文本段落:
*-*-*

Stable Free-Energy Implementation
free energy 里的 \(\log(1+\exp x)\) 应使用 softplus:
\[ \operatorname{softplus}(x)=\log(1+e^x). \]
import torch.nn.functional as F
def free_energy(v, a, b, w):
hidden_logits = b + v @ w
return -(v @ a) - F.softplus(hidden_logits).sum(dim=-1)可以用它做二分类式诊断:
def free_energy_gap(v_data, v_neg, a, b, w):
return free_energy(v_data, a, b, w).mean() - free_energy(v_neg, a, b, w).mean()The free-energy gap is the difference between average free energy on data samples and average free energy on negative/model samples.

*-*-*

条目列表:
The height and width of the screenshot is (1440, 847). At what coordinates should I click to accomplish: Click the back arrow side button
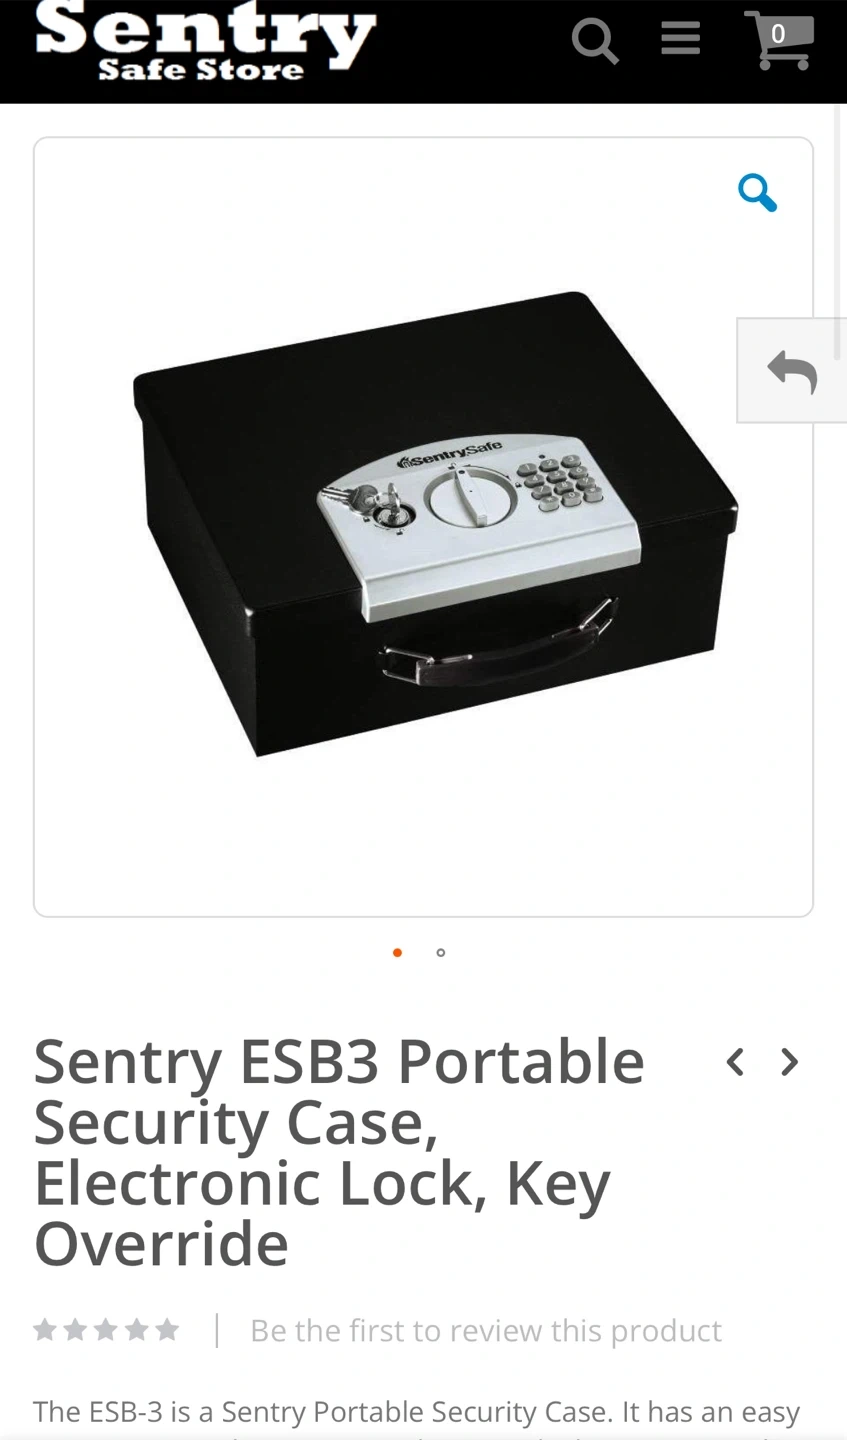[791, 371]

*-*-*

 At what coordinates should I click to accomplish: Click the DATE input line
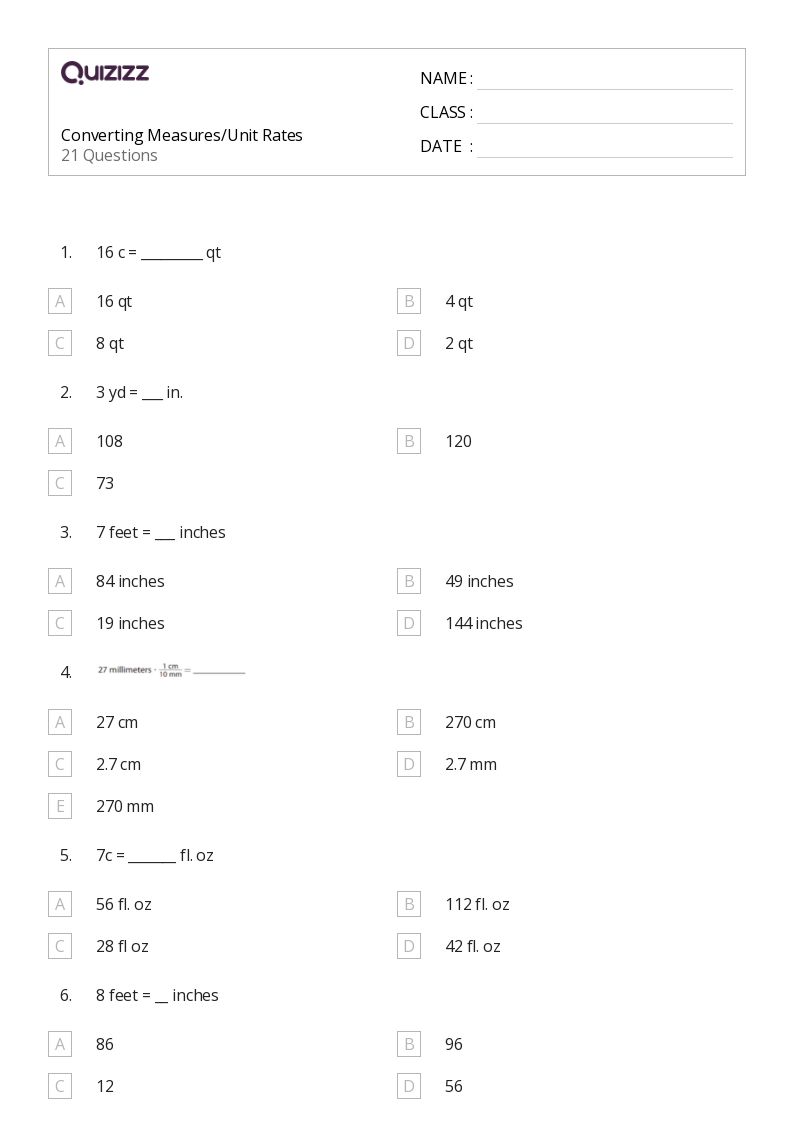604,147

*-*-*

材料问题:
(1) 用两句话概括上面关于稳定自由能实现的文本。
(2) 接着上面关于稳定自由能实现的文本往下写，从其最后一句之后开始。

练习答案:
(1) 文本指出，free energy 中的 \(\log(1+\exp x)\) 应使用 softplus，即 \(\operatorname{softplus}(x)=\log(1+e^x)\)，并给出了调用 F.softplus 的 free_energy 实现。该函数还可用于二分类式诊断：free-energy gap 是数据样本的平均自由能与负样本/模型样本的平均自由能之差。

(2)
Pseudo-Likelihood
精确 likelihood 需要 \(Z\),但可以用 pseudo-likelihood 做 cheap monitoring。随机选一个 visible bit \(i\),比较原样本和翻转该 bit 后的 free energy:
\[ \log p(v_i\mid v_{\setminus i}) = \log\sigma(F(v^{\text{flip }i})-F(v)). \]
直觉:如果翻转一个真实 bit 会升高 free energy,那么模型认为原 bit 更合理。
def pseudo_likelihood(v, a, b, w, bit_idx):
v_flip = v.clone()
v_flip[:, bit_idx] = 1.0 - v_flip[:, bit_idx]
return F.logsigmoid(free_energy(v_flip, a, b, w) - free_energy(v, a, b, w))Pseudo-likelihood 不是 exact likelihood,但它不需要 partition function,适合训练中观察趋势。
Temperature and Sampling
Boltzmann distribution 常带 temperature:
\[ p_T(\mathbf{x}) = \frac{\exp(-E(\mathbf{x})/T)}{Z_T}. \]
\(T\) 大时分布更平,采样更随机;\(T\) 小时分布集中在低能状态。模拟退火会逐步降低 \(T\),先探索,再收敛。
Temperature rescales energy differences. Lower temperature sharpens the distribution around low-energy states; higher temperature smooths the distribution and encourages exploration.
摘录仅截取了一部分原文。